The wonderful person who is easily managing Tigger has also made such an incredibly generous offer to get him wherever the best home is located. Since he is in Oregon, she will cover transport anywhere and if she needs to fly him, she will accompany him so he rides in the cabin.

                                           

  • Current age:  Approx 3 yrs 8 mos                             ●          Current weight: 15.2 lbs
  • Dogs Current Status: Oregon Humane Society      ●          Location:  Portland, Oregon

 

  • Owners/Rescue/Shelter Name & Location: Oregon Humane Society / Portland, OR  
  • Contact info:  Jennifer Shirley 503.802.6712  jennifersh@oregonhumane.org or

Tanya Roberts 503.416.5039 tanyar@oregonhumane.org

Here is a video of Tigger https://youtu.be/AlRvbh0uZ0I

Timeframe needed to find a home: As soon as a home with experience is found; familiarity with JRT breed traits would be a bonus

Medical information (spay/neuter, chipped, other health conditions if any, etc): H

  • Was neutered 7/21/17
  • Has a Home Again microchip # 985113001070950
  • Megaesophagus diagnosed 11/17 after being adopted the second time

Where and how did we get this dog: Tigger was transferred to OHS on 7/20/17 from the Siskiyou Humane Society in Mt. Shasta, California.

                        

Where and how was ME diagnosed:

Animal hospital (give name if known): VCA Southeast Portland Animal Hospital, 13830 SE Stark St., Portland, Oregon 503.255.8139

X-rays or barium swallow: X-rays

Meds currently taken:

  • Omeprazole 20mg –  Give 1/4 tab by mouth once a day
  • Famotidine 20 Mg  –  Give 1/4 tablet by mouth every 12 hrs

 

Food brands and consistency (meatballs, milkshake, pureed, etc):

  •  Eats meatloaf-type canned dog food
  • Made into small meatballs

Fed how many times per day in what position and timeframe:

  • Uses a Bailey Chair
  • Sits in chair 20 minutes afterwards
  • Fed 3 times per day

 

Hydration method and consistency (Knox Blox, SubQ, Thick It, etc)

  • Gets Knox Blox given twice a day, between his meals
  • Generally eats about ½ to ¾ cup of Knox Blox
  • Made with chicken broth

 

Exercise preferred (if any) and level (high, moderate, low):  Loves to go on walks, play fetch and tug at a moderate level

 

Items that will go to new owner (Pro Collar, chair, bed, health records, etc):

  • Choice of two Bailey Chairs
  • Bed
  • Toys
  • Hydration Knox-Blox starter kit
  • Health records
  • Case of canned food
  • Lots of support

 

Miscellaneous:

  • Recommend no children or cats (would probably chase cats)
  • Has done well with every dog he’s met (large and small) – will bark at other dogs when on a leash
  • Leash trained
  • Basket muzzle desensitization continuing (does not like going to the vet), very responsive to his name (please don’t change it)
  • Housebroken if he gets out often enough (every 3-4 hours) – may mark if stressed
  • Crate trained, but hasn’t been left him in a crate for long periods – fine going in and hanging out for short periods (20 minutes)

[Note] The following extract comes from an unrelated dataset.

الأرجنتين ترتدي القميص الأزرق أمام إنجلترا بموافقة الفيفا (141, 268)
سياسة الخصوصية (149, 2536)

NOTES (any other pertinent information that will help you decide if you might be the safe, loving forever home)

“Tigger is a very typical Jack Russell Terrier and will let you know how he feels about everything. He much prefers women, but needs to be given time to get to know and trust any new people. In his first home he was punished (hit) by the male owner if he had an accident inside. He also corrected him by his collar. Because of these experiences, Tigger doesn’t trust men easily and will go after people’s hands if they are strangers to him. He is easy to redirect with squeaky toys. Once he has had time to learn to trust a person he is very affectionate, silly and playful.

He did very well in his second home where there was another dog. It was in this home that he was diagnosed with ME and that’s why they returned him to OHS. He has been in playgroup here with large and small dogs and has always done well.”